しかし、80年前の1945年7月16日に「平塚空襲」はあった。約1時間40分の間に、およそ40万発の焼夷弾が落とされ市街地は焼け野原と化した。投下された爆弾の量は全国で3番目の多さとも言われている。
「多くの人の命を奪った戦争の悲劇を二度と繰り返してはならない」。平塚市博物館のワーキンググループ「平塚の空襲と戦災を記録する会」は戦争の記憶を後世に残そうと活動を続けている。
同会は1989年(平成元年)に発足。空襲体験者から話を聞き取り、証言集を刊行してきた。24年発行の『炎の証言』は通算23号目(博物館で販売中。A4判・103ページ・250円)。これまでに収めた証言は336人分になる。
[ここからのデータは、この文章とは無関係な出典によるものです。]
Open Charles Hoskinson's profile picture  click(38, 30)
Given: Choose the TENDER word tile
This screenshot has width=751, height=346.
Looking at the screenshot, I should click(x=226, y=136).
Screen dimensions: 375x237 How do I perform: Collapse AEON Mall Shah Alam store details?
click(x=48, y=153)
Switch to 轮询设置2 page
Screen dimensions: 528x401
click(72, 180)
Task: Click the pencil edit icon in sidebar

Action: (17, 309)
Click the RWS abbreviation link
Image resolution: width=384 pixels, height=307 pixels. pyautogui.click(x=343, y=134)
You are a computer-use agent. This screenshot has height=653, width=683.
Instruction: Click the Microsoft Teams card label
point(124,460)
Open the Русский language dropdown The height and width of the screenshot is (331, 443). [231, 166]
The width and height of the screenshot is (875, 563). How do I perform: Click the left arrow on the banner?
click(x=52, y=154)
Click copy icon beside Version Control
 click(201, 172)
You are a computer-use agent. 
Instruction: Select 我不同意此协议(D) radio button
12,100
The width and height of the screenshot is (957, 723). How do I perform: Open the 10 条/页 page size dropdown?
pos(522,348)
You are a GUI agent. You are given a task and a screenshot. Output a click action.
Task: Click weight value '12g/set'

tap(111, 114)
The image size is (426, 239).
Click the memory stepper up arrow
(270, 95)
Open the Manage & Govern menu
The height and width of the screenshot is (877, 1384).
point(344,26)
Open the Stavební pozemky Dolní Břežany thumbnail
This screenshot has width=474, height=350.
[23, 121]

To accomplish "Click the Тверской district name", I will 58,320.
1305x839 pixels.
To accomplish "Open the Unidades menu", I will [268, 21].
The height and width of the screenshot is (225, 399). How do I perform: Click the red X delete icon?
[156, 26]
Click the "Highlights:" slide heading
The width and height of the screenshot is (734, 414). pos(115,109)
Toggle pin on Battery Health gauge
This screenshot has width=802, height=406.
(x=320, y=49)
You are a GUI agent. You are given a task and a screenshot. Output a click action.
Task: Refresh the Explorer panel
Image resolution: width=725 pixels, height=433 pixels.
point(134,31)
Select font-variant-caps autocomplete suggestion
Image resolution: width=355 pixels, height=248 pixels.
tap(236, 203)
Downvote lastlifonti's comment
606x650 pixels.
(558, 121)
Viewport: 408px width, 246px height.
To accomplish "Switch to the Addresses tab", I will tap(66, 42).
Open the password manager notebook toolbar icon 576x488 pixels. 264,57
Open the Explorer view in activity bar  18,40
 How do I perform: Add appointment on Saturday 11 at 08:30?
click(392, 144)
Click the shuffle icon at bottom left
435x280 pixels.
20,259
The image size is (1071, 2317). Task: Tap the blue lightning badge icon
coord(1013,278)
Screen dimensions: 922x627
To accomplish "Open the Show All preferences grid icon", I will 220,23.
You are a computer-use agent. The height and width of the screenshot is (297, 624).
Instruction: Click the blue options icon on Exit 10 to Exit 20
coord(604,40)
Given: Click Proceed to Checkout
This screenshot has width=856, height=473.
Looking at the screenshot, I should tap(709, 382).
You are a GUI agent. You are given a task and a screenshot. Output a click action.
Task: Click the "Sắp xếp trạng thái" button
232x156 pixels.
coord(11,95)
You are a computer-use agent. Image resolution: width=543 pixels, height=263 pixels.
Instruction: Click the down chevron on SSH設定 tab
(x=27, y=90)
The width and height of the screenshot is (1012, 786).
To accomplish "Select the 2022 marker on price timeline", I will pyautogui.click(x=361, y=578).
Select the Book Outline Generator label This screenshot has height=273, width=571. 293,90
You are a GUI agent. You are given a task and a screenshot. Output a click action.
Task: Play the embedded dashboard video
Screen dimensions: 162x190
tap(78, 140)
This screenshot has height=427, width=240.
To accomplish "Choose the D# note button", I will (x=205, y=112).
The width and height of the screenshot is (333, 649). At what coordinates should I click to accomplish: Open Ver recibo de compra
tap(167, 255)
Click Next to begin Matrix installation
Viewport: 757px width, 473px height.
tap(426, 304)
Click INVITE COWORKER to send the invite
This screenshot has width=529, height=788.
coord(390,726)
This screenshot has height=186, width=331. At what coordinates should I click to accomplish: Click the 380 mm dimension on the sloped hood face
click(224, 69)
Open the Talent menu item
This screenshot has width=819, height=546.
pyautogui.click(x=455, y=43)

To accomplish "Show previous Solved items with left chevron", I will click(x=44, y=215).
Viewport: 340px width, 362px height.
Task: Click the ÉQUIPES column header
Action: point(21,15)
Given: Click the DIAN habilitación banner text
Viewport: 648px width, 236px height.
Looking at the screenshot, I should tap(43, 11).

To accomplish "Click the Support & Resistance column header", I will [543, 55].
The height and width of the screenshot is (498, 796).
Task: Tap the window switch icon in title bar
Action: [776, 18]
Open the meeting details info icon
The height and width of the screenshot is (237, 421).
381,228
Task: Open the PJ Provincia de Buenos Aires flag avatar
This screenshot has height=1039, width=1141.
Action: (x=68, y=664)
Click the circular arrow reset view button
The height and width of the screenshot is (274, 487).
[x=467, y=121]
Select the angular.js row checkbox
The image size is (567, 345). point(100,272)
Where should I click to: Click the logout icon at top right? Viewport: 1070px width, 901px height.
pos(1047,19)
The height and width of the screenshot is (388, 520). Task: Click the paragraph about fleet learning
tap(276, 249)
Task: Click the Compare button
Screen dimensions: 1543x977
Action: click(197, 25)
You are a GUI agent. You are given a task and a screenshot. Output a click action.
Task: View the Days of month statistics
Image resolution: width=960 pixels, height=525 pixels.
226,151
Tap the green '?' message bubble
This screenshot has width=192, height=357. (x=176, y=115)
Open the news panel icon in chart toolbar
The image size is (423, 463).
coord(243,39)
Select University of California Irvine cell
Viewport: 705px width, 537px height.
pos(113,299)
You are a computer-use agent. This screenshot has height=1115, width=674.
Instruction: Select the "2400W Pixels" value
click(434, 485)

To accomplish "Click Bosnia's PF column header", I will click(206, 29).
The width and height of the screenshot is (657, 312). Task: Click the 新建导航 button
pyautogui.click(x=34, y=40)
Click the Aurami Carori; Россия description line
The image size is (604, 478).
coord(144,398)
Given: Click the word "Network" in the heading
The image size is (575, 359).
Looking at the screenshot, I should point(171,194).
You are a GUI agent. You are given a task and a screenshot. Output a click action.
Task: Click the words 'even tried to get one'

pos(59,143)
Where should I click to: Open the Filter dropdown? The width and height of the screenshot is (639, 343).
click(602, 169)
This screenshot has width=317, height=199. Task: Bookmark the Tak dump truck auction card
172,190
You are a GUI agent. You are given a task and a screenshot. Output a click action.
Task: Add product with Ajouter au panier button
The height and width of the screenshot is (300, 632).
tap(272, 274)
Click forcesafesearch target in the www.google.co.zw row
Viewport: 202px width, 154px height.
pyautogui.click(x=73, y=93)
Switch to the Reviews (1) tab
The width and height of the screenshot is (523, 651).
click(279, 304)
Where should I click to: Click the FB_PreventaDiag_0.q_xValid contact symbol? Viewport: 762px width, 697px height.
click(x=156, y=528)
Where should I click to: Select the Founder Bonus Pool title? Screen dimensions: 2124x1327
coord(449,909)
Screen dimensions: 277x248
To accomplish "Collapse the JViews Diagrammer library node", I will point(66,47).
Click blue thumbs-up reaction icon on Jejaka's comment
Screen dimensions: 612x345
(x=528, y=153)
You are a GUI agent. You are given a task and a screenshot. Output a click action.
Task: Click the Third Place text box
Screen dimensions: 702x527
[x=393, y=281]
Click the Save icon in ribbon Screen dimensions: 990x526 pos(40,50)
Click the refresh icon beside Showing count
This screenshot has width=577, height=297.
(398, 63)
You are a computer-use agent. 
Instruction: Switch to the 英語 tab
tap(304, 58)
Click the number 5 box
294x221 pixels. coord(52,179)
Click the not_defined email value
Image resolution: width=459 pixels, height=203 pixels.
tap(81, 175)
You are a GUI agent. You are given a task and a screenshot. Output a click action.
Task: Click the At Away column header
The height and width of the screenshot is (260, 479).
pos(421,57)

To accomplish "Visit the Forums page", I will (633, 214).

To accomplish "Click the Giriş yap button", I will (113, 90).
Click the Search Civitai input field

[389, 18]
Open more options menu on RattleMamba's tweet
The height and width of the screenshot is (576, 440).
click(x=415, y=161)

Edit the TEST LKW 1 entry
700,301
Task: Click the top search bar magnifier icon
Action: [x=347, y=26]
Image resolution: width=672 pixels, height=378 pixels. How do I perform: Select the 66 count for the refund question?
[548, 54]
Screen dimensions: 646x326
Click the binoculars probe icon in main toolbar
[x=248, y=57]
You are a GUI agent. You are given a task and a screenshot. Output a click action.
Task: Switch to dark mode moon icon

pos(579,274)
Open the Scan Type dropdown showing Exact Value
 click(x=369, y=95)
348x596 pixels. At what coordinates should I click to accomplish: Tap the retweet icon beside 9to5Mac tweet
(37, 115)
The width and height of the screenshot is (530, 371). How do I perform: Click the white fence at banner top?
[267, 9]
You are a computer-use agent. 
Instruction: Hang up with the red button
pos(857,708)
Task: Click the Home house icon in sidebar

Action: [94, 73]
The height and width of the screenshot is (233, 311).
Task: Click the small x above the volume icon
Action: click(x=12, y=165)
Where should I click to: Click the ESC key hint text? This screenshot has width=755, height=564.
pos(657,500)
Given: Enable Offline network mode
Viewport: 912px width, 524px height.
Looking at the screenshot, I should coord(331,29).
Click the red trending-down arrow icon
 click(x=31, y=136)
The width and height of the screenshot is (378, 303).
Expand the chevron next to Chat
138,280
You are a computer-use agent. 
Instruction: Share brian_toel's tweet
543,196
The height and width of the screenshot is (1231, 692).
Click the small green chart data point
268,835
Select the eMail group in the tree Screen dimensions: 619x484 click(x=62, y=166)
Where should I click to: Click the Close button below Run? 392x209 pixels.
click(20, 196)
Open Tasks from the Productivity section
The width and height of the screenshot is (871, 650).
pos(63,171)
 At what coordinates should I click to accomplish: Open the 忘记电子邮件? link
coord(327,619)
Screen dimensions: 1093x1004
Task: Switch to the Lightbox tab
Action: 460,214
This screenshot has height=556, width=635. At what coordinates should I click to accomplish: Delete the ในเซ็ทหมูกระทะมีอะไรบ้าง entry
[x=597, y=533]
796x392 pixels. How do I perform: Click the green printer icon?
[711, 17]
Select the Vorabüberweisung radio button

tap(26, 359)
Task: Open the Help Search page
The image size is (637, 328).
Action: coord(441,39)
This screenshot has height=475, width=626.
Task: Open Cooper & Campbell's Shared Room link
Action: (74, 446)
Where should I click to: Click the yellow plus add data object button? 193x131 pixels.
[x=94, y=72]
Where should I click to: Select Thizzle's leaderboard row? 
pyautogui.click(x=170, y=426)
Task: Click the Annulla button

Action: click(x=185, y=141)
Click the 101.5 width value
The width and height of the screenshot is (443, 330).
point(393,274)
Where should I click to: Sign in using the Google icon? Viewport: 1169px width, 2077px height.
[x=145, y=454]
会長を務める江藤巖さん(92)は自身が空襲の体験者だ。23号では自らの証言『よみがえった12歳の生命(いのち)』が掲載されており、自作の絵が表紙を飾る。
平塚空襲で江藤さんは大やけどをおい、きょうだいを亡くした。「平和を引き継ぎたい。次の戦争をおこしてはいけない」。江藤さんは小学校でも子どもたちに戦争体験の講話を通じて平和の大切さを訴える。
「新たな語り部」
戦後80年が経過し、戦争体験を語れる人は限られてきている。聞き取って継承するための時間は残りわずかだ。さらに会員の高齢化も拍車をかける。平均年齢が80歳ほどになりコロナ禍を経て4人の会員が亡くなった。
活動の継続が困難になったが、積極的な勧誘活動で新会員が入会した。最年少は24年に入会した県立高校教員の伊勢龍介さん(24)だ。
大学の卒論の調査・研究で同会と接触した際、会員の藤野敬子さんから「色々な角度の証言を読んでくださることが、すでに継承活動ですね」と声をかけられたことが転機となり、会に加わった。「研究対象」から「自分事」に切り替わった瞬間だったという。
伊勢さんは「先輩たちの思いを引き継ぎたい。語っていただく側から語る側にならなければならない。私たちが継承する主体なんです。蓄積された膨大な証言に真摯に向き合っていきたい。自分の授業で生徒たちに平塚空襲のことを伝えていければ」と語る。
後世に平塚空襲を語り継いでほしい、と同会は戦後80年の特別企画を平塚市博物館で8月17日に開いた。